__Activity__
Repeat the lines below exactly as written, please, from the line with "Given: Select the Delete tool" to the line with "Viewport: 1508px width, 822px height.", both lines included, and no others.

__Records for this task__
******

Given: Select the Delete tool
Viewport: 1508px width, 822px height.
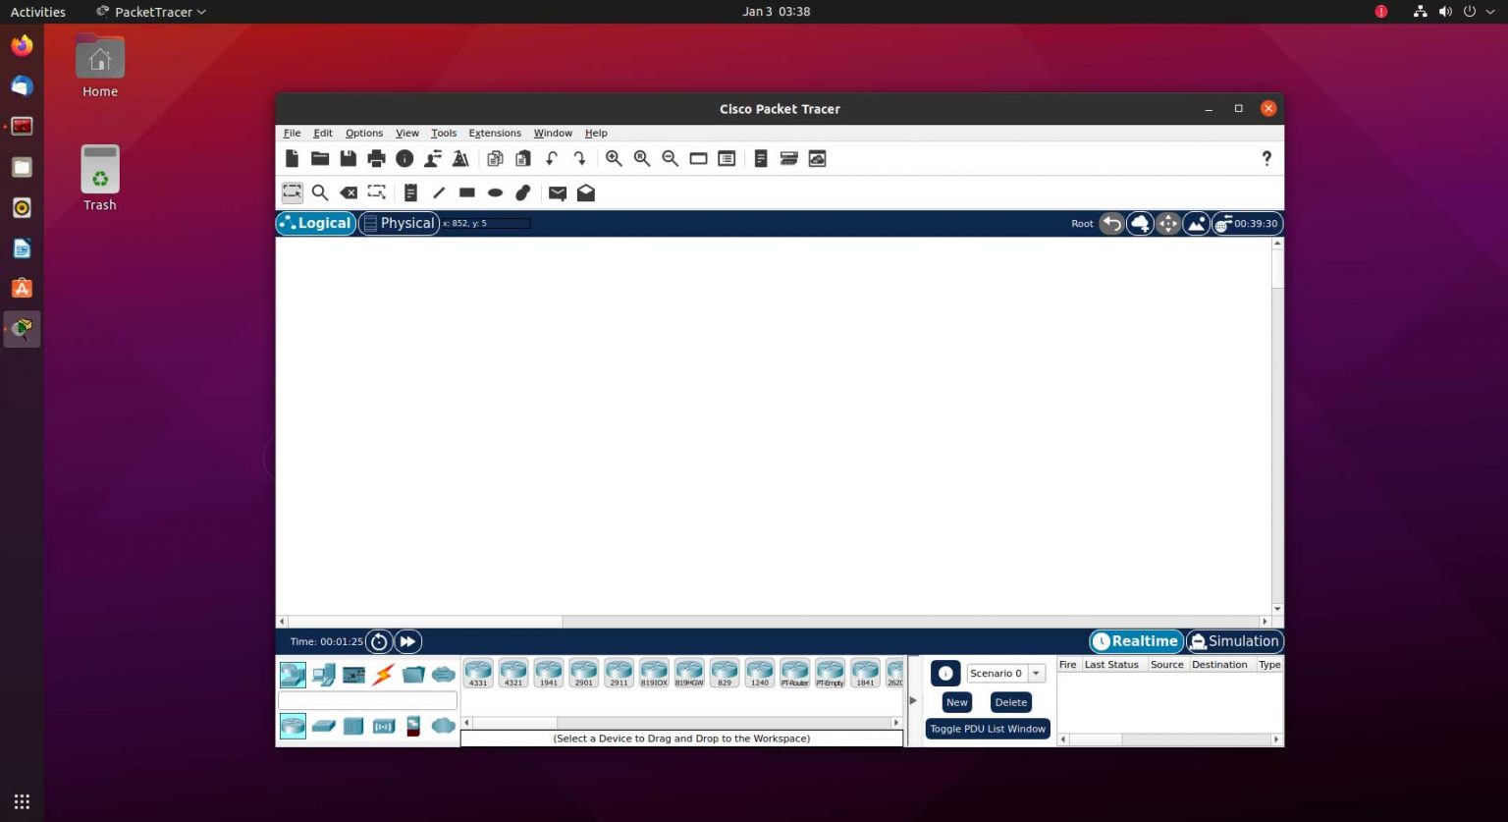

******

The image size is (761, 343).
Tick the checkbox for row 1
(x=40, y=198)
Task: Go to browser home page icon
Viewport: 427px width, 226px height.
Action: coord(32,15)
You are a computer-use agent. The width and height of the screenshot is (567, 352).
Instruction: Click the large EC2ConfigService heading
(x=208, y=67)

******

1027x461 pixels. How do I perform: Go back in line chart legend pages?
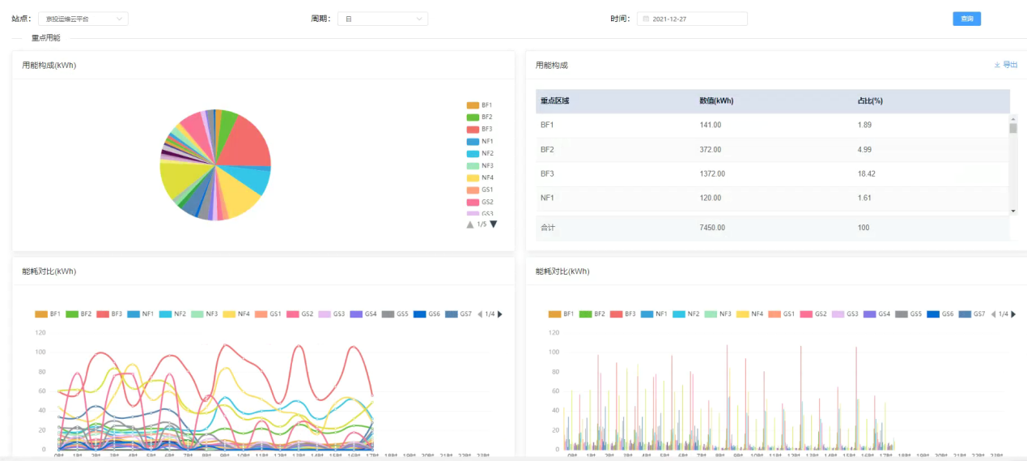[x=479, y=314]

******

__Answer space__
Given: Select the Delete tool
Viewport: 1508px width, 822px height.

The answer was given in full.